Reimagining our streets as places: from transit routes to community roots

Reimagining our streets as places: from transit routes to community roots

Willoughby Plaza, Downtown Brooklyn (Image credit: NYCDOT / Creative Commons)

“Streets are our most fundamental shared public spaces, but they are also one of the most contested and overlooked,” writes Annah MacKenzie for Project for Public Spaces. “Today, and for most of the last century, we have taken for granted the idea that our streets are primarily zones for cars, parking, and the transporting of goods. This has not been the case, however, throughout most of history. Across many cultures and times—since the beginning of civilization, in fact—the street has held vast social, commercial, and political significance as a powerful symbol of the public realm.”
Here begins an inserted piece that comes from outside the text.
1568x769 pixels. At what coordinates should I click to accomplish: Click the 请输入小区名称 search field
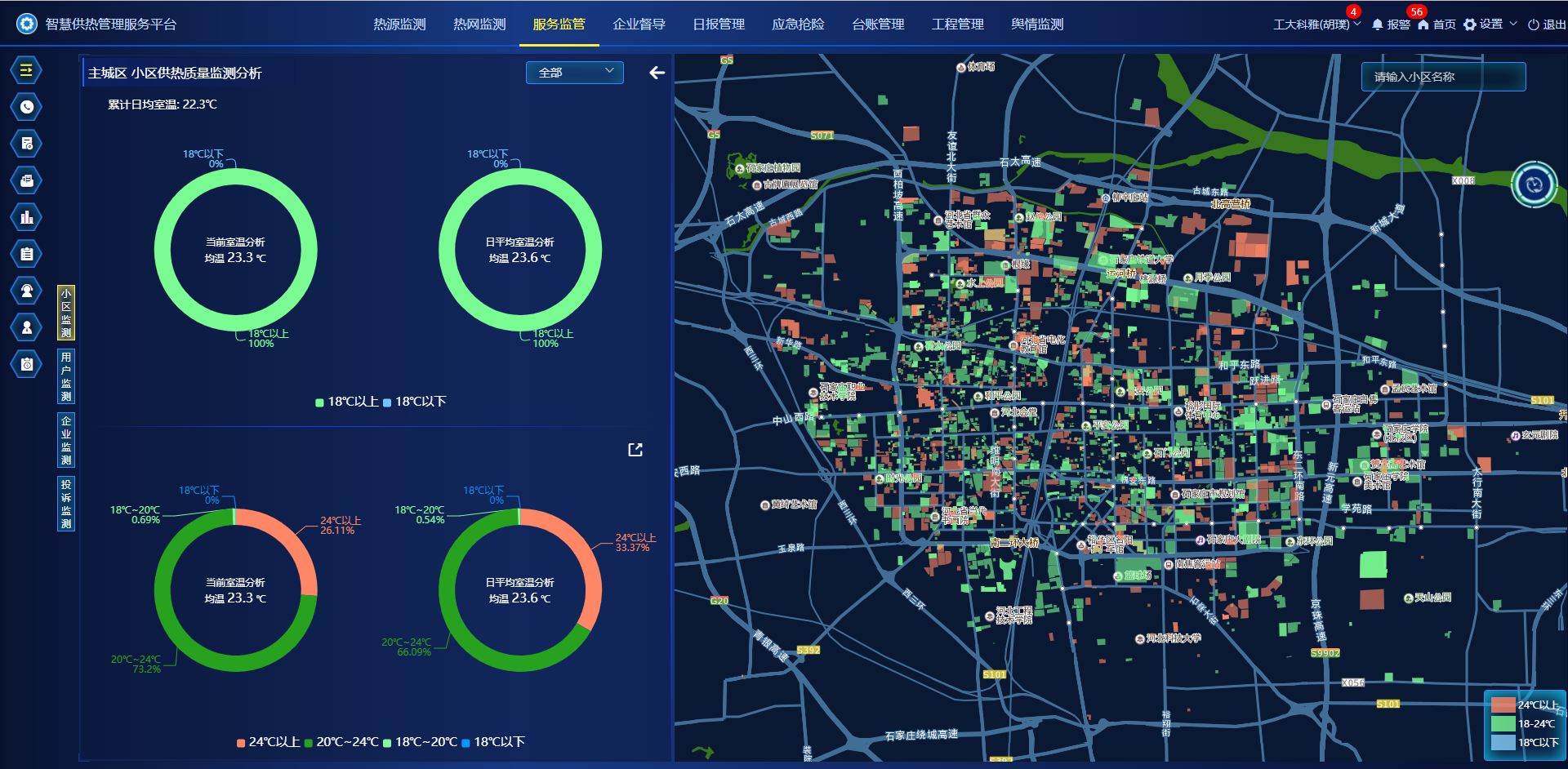(1442, 77)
“The street was ‘the first institution of the city,’ as architect Louis Kahn once wrote, and even if we don’t always recognize it, streets are still a powerful force in shaping our physical and mental landscapes. We name them after our idols and fallen heroes—in remembrance of presidents or literary figures, civil rights leaders or old Hollywood stars. In many of our own lives and experiences, they are sites for both celebration and rebellion: Stages for summer block parties and holiday parades, they are also the place we gather to express public dissent—as with recent demonstrations following the grand jury decisions in St. Louis and New York, where millions took to the street in protest of widespread police brutality and racial injustice. When streets function well on the level of everyday experience, they provide opportunities for people to connect in a way that no other public space can.”

“Despite the central role they continue to play in each of our lives and memories, today’s streets are failing us on multiple scales. Our streets once functioned as multiple-use town centers, as places where children could play and where neighbors and strangers would stop for conversation, today they have become the primary and near-exclusive domain of cars.”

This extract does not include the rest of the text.